* start Passage *

Globe and Mail Update

Does IT Matter?By Nicholas G. Carr,Harvard Business School Press,191 pages, $40.95



In May, 2003, journalist Nicholas Carr wrote an article entitled IT Doesn't Matter, for the Harvard Business Review, that set off a furious debate when techies reacted to his claim that the importance of information technology has faded.

Now he has revived and expanded his argument in a book, Does IT Matter? While the title is more restrained, he remains steadfast in his view that information technology -- the largest corporate capital expenditure -- is rapidly diminishing, rather than growing, in strategic importance.

"As IT has become more powerful, more standardized, and more affordable, it has been transformed from a proprietary technology that companies can use to gain an edge over their rivals into an infrastructural technology that is shared by all competitors. Information technology has increasingly become, in other words, a simple factor of production -- a commodity input that is necessary for competitiveness but insufficient for advantage," he warns.

We all use similar software office suites with equivalent functions. Large companies tend to have comparable enterprise-resource systems for their business operations. Technological breakthroughs are copied fairly quickly, as consultants and contractors carry the best practices from client to client.

Even the apparent exceptions prove the rule. Wal-Mart Stores Inc. and Dell Inc. are often cited as technology exemplars, but Mr. Carr notes that neither has built its advantage on technology itself. Instead, they beat the competition by better business models and disciplined, efficient execution of their tech-enhanced strategy.

The book quotes Tony Comper, the chief executive officer of Bank of Montreal, noting that his customers and employees use only about 20 per cent of their computing capabilities (and he stresses that's a generous estimate). "Like most A-list organizations, BMO Financial Group has just about all the basic technologies we need to successfully compete right now," Mr. Comper adds.

* end Passage *
* start Provided data *

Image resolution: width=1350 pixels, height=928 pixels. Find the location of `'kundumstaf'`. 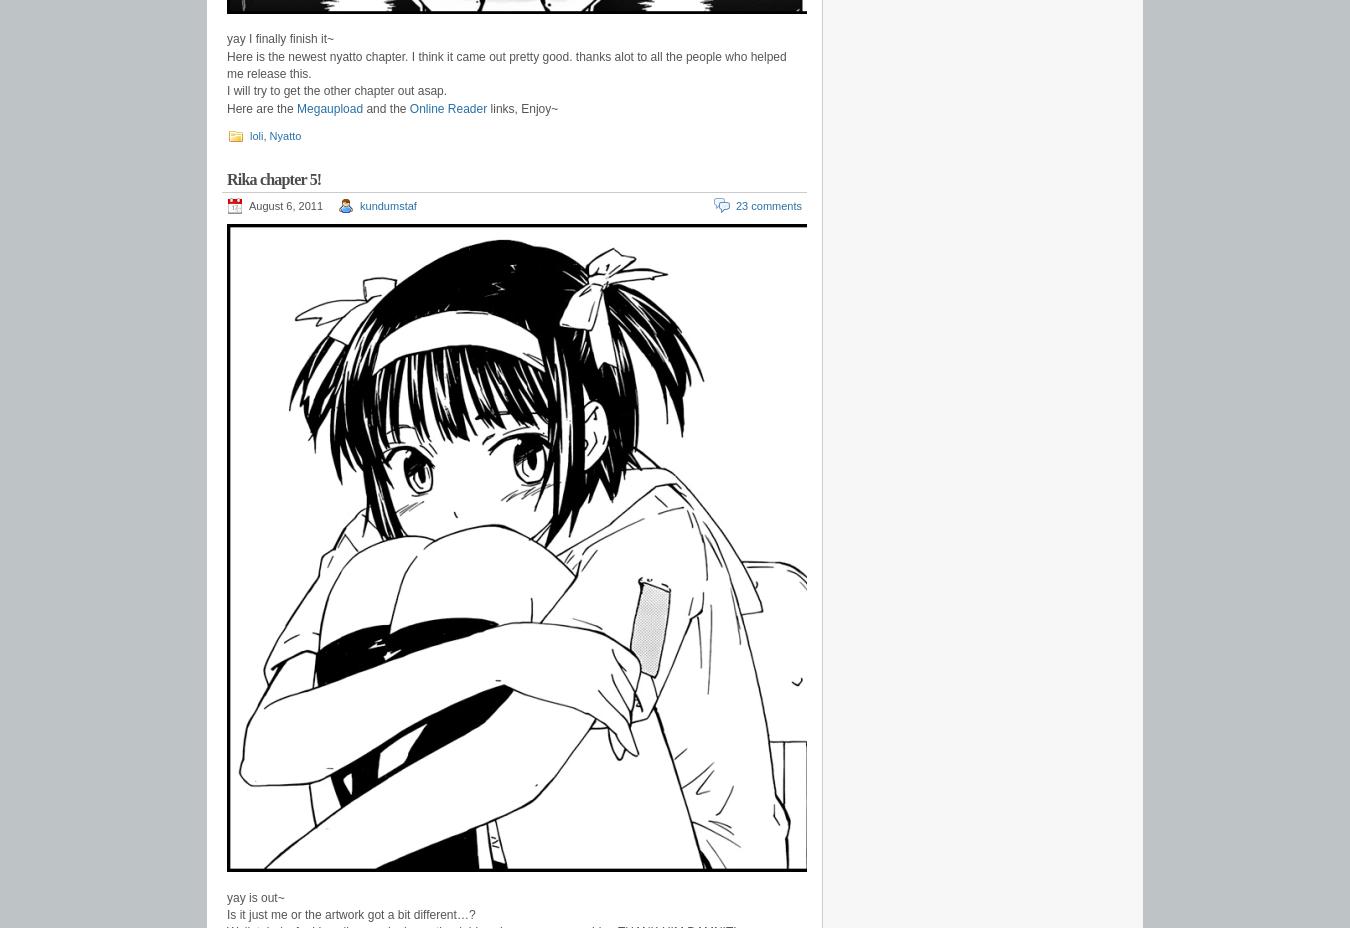

'kundumstaf' is located at coordinates (387, 206).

* end Provided data *

Print the entire book review on information technology's strategic value, word for word.

Globe and Mail Update

Does IT Matter?By Nicholas G. Carr,Harvard Business School Press,191 pages, $40.95



In May, 2003, journalist Nicholas Carr wrote an article entitled IT Doesn't Matter, for the Harvard Business Review, that set off a furious debate when techies reacted to his claim that the importance of information technology has faded.

Now he has revived and expanded his argument in a book, Does IT Matter? While the title is more restrained, he remains steadfast in his view that information technology -- the largest corporate capital expenditure -- is rapidly diminishing, rather than growing, in strategic importance.

"As IT has become more powerful, more standardized, and more affordable, it has been transformed from a proprietary technology that companies can use to gain an edge over their rivals into an infrastructural technology that is shared by all competitors. Information technology has increasingly become, in other words, a simple factor of production -- a commodity input that is necessary for competitiveness but insufficient for advantage," he warns.

We all use similar software office suites with equivalent functions. Large companies tend to have comparable enterprise-resource systems for their business operations. Technological breakthroughs are copied fairly quickly, as consultants and contractors carry the best practices from client to client.

Even the apparent exceptions prove the rule. Wal-Mart Stores Inc. and Dell Inc. are often cited as technology exemplars, but Mr. Carr notes that neither has built its advantage on technology itself. Instead, they beat the competition by better business models and disciplined, efficient execution of their tech-enhanced strategy.

The book quotes Tony Comper, the chief executive officer of Bank of Montreal, noting that his customers and employees use only about 20 per cent of their computing capabilities (and he stresses that's a generous estimate). "Like most A-list organizations, BMO Financial Group has just about all the basic technologies we need to successfully compete right now," Mr. Comper adds.